--- The input Enclosed Below ---

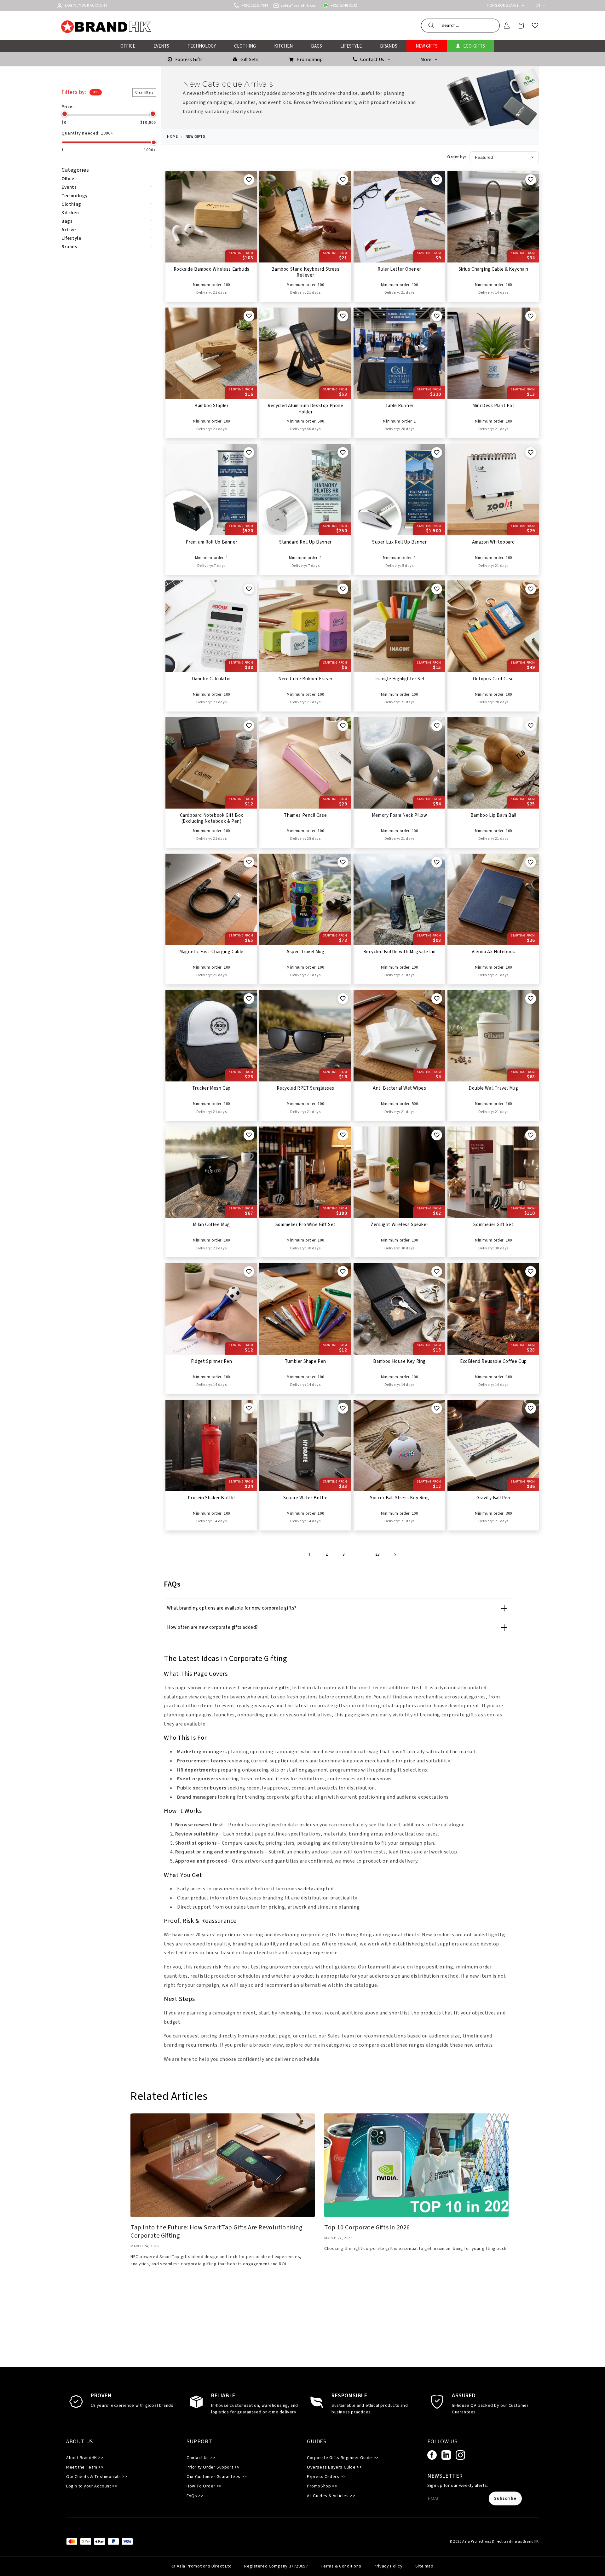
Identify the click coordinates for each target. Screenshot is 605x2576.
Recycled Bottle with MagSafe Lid (399, 952)
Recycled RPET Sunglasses (305, 1088)
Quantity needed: (87, 133)
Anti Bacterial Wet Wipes (399, 1088)
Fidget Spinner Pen (211, 1361)
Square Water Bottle (305, 1498)
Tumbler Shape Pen (305, 1361)
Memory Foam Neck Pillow (399, 815)
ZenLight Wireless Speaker (399, 1225)
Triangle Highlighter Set (399, 679)
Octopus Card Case (493, 679)
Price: (67, 107)
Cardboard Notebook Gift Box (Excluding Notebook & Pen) (211, 818)
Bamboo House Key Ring (399, 1361)
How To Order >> (204, 2486)
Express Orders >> (326, 2477)
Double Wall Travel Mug (493, 1088)
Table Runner (399, 406)
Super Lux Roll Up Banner (399, 542)
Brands (69, 247)
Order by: (456, 157)
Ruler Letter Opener (399, 269)
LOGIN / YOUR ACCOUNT (86, 5)
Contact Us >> (201, 2458)
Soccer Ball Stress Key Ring (399, 1498)
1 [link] (309, 1554)
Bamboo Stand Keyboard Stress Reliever (305, 272)
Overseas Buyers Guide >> (334, 2467)
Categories (75, 170)
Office (67, 179)
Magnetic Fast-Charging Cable (211, 952)
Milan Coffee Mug (211, 1225)
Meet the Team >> (85, 2467)
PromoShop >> (322, 2486)
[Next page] (395, 1555)
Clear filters (144, 92)
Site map (424, 2566)
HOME (172, 136)
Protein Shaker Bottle (211, 1498)
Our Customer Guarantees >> (217, 2477)
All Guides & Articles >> (331, 2496)
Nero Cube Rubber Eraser (305, 679)
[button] (460, 25)
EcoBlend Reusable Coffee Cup (493, 1361)
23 (377, 1554)
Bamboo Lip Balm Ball (493, 815)
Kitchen (70, 213)
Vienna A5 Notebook (493, 952)
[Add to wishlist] (249, 179)
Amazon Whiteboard (493, 542)
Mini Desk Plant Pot (493, 406)
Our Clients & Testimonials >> (96, 2477)
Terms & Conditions (340, 2566)
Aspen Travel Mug (305, 952)
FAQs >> (195, 2496)
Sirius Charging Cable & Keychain (493, 269)
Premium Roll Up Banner (211, 542)
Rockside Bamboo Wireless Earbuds (212, 269)
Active (68, 230)
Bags (66, 221)
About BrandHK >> (85, 2458)
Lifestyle (71, 238)
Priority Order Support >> (213, 2467)
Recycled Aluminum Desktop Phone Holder (305, 409)
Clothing (71, 204)
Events (69, 187)
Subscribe (505, 2498)
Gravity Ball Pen (493, 1498)
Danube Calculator (211, 679)
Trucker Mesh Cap (211, 1088)
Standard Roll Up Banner (305, 542)
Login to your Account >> (92, 2486)
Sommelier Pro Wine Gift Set (305, 1225)
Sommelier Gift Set (493, 1225)
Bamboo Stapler (211, 406)
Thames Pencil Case (305, 815)
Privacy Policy (388, 2566)
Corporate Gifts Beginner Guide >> (343, 2458)
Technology (74, 196)
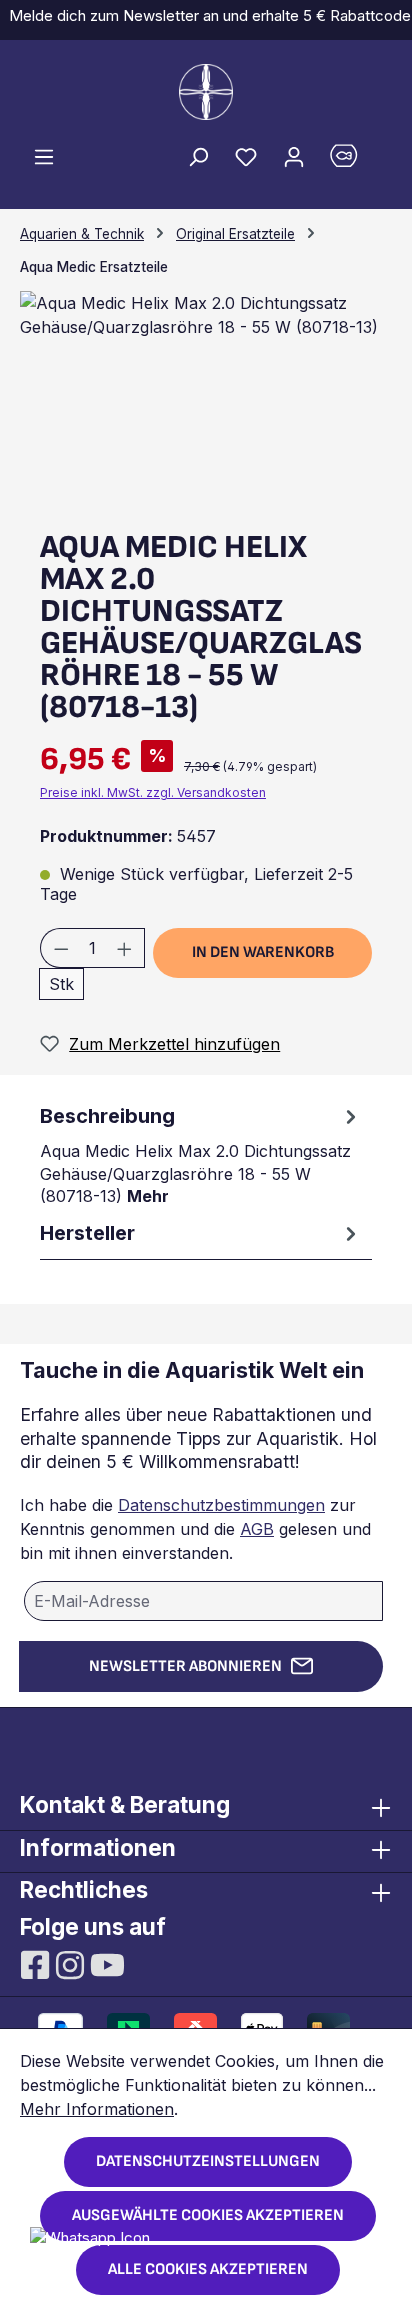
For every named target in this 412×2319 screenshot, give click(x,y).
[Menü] (44, 156)
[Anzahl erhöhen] (125, 948)
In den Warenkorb (263, 952)
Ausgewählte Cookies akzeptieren (208, 2215)
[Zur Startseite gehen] (206, 92)
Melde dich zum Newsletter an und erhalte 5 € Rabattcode (206, 15)
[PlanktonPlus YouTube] (107, 1963)
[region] (206, 403)
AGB (257, 1529)
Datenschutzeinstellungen (208, 2161)
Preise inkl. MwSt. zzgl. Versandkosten (153, 792)
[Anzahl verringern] (61, 948)
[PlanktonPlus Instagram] (72, 1963)
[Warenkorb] (355, 160)
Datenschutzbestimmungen (221, 1505)
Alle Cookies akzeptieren (208, 2269)
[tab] (201, 1153)
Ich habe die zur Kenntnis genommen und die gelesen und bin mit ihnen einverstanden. (195, 1529)
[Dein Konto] (294, 156)
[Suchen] (198, 156)
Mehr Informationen (97, 2109)
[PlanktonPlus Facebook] (37, 1963)
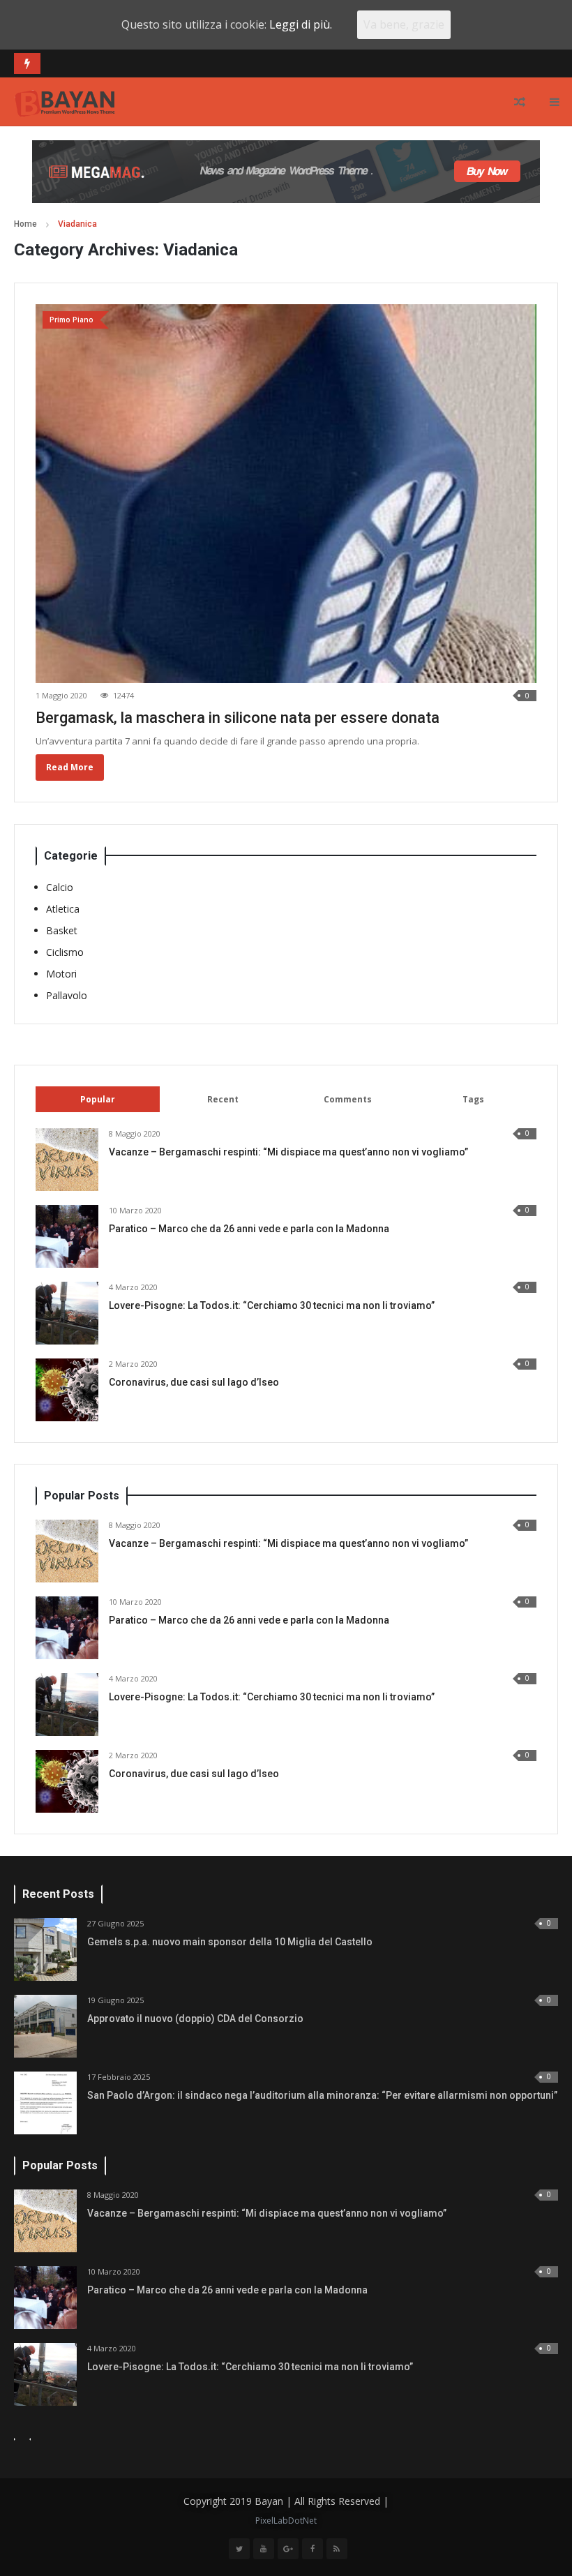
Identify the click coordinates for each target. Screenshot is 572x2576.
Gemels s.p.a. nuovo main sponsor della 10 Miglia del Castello (229, 1941)
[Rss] (336, 2548)
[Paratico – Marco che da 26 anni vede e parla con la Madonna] (67, 1236)
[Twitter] (239, 2548)
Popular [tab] (97, 1099)
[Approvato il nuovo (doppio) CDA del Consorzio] (45, 2026)
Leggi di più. (300, 24)
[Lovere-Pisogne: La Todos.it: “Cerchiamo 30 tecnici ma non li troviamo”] (67, 1313)
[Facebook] (312, 2548)
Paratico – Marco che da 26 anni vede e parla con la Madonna (249, 1228)
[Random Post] (519, 101)
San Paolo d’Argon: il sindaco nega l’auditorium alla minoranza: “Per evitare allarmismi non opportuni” (322, 2095)
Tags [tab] (473, 1099)
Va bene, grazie (403, 24)
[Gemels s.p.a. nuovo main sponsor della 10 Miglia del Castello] (45, 1949)
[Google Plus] (288, 2548)
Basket (61, 930)
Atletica (63, 908)
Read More (69, 767)
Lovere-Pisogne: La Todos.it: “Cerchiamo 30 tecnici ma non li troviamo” (272, 1305)
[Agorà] (65, 102)
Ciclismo (65, 952)
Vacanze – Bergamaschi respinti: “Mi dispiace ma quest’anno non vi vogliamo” (288, 1152)
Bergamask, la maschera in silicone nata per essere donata (237, 717)
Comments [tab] (348, 1099)
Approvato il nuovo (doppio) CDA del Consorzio (195, 2018)
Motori (61, 973)
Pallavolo (66, 995)
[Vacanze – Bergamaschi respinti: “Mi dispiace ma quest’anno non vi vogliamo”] (67, 1159)
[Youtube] (263, 2548)
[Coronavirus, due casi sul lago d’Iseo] (67, 1389)
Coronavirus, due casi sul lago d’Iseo (194, 1382)
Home (25, 224)
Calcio (59, 887)
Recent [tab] (223, 1099)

--- End of Enclosed The input ---

Retype exactly the lines above, from the one with "23 (377, 1554)" through the one with "FAQs >> (195, 2496)", inclusive.

23 (377, 1554)
Bamboo Lip Balm Ball (493, 815)
Kitchen (70, 213)
Vienna A5 Notebook (493, 952)
[Add to wishlist] (249, 179)
Amazon Whiteboard (493, 542)
Mini Desk Plant Pot (493, 406)
Our Clients & Testimonials >> (96, 2477)
Terms & Conditions (340, 2566)
Aspen Travel Mug (305, 952)
FAQs >> (195, 2496)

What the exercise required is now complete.